Heylighen benadrukt ook dat wat hij doet weinig te maken heeft met artificiële intelligentie: in die sector wordt een probleem opgesplitst in logische stappen die gecombineerd worden tot er een oplossing komt. Maar zo werkt het brein niet, aldus Heylighen. Het is evenmin een toepassing van de softwaretechniek van neurale netwerken, die met een input en een output werken, terwijl er in het globale brein geen echte output is, geen eindfase: men kan eender waar uitkomen en altijd verder willen. In feite is het echte cybernetica, omdat er met interacties wordt gewerkt, een wisselwerking met voortdurende aanpassingen.
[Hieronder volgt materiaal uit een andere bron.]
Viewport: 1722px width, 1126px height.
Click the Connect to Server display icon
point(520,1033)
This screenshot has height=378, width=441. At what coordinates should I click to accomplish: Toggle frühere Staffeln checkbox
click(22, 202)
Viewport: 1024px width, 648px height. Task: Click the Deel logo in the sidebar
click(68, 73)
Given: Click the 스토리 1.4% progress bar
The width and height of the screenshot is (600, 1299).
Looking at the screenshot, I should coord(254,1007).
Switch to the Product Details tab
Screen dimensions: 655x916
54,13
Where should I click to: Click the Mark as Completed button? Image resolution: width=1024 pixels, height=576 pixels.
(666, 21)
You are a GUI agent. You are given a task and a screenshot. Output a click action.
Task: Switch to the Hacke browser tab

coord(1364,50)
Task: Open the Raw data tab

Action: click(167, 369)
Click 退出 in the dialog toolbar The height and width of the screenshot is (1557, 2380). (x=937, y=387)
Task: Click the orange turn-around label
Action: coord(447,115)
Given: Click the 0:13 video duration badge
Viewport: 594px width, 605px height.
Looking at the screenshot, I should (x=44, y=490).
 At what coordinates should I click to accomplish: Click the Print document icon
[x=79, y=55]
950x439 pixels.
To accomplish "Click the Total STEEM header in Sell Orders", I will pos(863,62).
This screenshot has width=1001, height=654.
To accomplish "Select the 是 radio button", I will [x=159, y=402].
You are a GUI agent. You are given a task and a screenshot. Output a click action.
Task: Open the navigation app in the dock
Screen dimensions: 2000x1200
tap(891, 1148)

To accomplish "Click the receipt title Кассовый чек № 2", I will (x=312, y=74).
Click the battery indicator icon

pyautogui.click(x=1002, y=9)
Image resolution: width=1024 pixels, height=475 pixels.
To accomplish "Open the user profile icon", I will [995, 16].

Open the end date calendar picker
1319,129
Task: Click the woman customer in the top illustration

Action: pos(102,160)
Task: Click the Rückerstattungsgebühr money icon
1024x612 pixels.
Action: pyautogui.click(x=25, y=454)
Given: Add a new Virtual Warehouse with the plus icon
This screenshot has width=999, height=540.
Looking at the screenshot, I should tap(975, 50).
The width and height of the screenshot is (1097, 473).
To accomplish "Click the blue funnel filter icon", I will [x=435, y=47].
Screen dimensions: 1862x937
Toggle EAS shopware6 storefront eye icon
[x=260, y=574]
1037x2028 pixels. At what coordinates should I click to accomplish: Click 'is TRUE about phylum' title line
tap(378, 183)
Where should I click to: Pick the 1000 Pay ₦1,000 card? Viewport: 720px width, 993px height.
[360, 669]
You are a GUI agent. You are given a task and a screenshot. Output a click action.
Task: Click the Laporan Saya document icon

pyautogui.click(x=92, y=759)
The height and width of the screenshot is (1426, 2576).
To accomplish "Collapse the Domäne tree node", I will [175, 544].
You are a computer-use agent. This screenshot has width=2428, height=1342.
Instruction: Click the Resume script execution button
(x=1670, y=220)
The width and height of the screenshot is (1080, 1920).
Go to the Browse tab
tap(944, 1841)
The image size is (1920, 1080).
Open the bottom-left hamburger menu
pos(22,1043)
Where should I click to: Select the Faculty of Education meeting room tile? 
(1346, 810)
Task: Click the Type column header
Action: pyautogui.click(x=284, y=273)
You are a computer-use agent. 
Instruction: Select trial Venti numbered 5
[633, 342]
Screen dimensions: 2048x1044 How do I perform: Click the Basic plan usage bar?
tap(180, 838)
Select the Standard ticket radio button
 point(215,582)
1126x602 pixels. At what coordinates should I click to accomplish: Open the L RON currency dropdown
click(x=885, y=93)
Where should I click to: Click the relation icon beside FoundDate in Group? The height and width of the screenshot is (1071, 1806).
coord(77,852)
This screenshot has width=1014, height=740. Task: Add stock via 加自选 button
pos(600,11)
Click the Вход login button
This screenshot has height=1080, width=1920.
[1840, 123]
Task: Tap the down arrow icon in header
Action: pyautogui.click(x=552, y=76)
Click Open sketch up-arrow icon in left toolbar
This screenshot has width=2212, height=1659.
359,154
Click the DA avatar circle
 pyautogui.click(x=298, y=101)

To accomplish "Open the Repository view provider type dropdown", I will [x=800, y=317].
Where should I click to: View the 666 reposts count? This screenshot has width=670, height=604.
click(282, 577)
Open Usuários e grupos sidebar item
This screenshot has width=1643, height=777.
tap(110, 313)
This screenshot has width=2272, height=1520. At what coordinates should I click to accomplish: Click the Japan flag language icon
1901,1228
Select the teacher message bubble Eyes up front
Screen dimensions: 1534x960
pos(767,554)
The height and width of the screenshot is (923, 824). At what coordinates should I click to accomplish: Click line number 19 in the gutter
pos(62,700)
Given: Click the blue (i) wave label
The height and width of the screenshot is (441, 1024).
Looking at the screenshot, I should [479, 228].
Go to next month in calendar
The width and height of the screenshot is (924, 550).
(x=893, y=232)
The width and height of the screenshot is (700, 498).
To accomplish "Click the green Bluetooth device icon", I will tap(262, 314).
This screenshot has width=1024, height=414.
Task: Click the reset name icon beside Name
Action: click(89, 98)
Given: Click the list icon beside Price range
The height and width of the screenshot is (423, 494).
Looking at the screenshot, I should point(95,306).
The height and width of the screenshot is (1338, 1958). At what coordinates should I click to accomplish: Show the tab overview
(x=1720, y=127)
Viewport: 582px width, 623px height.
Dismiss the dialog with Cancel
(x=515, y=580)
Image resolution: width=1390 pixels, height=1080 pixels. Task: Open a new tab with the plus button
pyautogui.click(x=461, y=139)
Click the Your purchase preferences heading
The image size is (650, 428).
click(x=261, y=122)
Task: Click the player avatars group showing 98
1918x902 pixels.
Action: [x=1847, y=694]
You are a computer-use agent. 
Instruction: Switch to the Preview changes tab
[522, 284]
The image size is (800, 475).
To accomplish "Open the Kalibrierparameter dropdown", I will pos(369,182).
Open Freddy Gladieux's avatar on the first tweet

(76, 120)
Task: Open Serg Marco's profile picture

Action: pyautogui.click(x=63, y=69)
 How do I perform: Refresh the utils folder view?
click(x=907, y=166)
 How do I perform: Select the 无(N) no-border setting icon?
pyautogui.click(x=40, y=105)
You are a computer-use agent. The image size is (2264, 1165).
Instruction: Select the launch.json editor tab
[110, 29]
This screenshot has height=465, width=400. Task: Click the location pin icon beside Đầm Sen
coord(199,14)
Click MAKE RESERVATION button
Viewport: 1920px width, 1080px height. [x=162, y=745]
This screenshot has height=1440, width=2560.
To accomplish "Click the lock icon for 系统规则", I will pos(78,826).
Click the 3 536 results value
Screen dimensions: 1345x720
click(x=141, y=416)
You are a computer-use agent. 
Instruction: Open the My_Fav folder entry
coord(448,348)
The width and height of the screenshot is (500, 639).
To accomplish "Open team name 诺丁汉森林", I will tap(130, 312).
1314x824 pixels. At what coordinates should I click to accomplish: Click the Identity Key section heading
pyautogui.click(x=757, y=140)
‘Artificiële intelligentie zit in een keurslijf’, besluit Heylighen, ‘maar intelligentie past niet in een doos, intelligentie is een gevolg van voortdurend wijzigende interacties. In feite zitten we ook met onze ontwikkelingen in een metasysteemtransitie, in een evolutie naar een organisatie van een hoger niveau. Ik sluit zelfs niet uit dat we daar ooit een vorm van emotie in krijgen. Ten tijde van de Dutroux- of de dioxinecrisis kende onze Belgische maatschappij een collectieve emotie die leidde tot de Witte Beweging en de politiehervorming. Sommige maatschappijen kunnen een tijd depressief zijn, zoals de Verenigde Staten in de jaren twintig. Waarom zou dat dan niet met het globale brein kunnen gebeuren? Hoewel ik hoop dat het brein een globaal gevoel van tevredenheid aan zijn bestaan zal overhouden. Dat het bereikt wat het wil: een drastische verhoging van de collectieve intelligentie van de mensheid.’